___ Task inputs ___

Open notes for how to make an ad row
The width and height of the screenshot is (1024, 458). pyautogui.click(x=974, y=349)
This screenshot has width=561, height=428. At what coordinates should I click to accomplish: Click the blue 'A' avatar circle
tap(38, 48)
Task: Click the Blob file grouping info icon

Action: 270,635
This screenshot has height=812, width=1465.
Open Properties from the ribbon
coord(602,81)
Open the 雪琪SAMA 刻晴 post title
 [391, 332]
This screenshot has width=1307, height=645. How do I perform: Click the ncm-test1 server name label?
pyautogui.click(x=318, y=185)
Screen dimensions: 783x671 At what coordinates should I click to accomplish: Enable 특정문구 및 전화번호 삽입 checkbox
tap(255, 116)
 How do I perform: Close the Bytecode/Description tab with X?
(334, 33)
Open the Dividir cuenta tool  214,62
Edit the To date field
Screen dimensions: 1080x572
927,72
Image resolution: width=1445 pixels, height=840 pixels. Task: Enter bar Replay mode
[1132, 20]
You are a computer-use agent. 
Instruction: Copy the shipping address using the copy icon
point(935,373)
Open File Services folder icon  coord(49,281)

___

Work item: Write out exactly the final stretch of the listing above, beginning at the line that contains "Screen dimensions: 1080x572" and ending at its last line, with nothing added.

Task result:
Screen dimensions: 1080x572
927,72
Image resolution: width=1445 pixels, height=840 pixels. Task: Enter bar Replay mode
[1132, 20]
You are a computer-use agent. 
Instruction: Copy the shipping address using the copy icon
point(935,373)
Open File Services folder icon  coord(49,281)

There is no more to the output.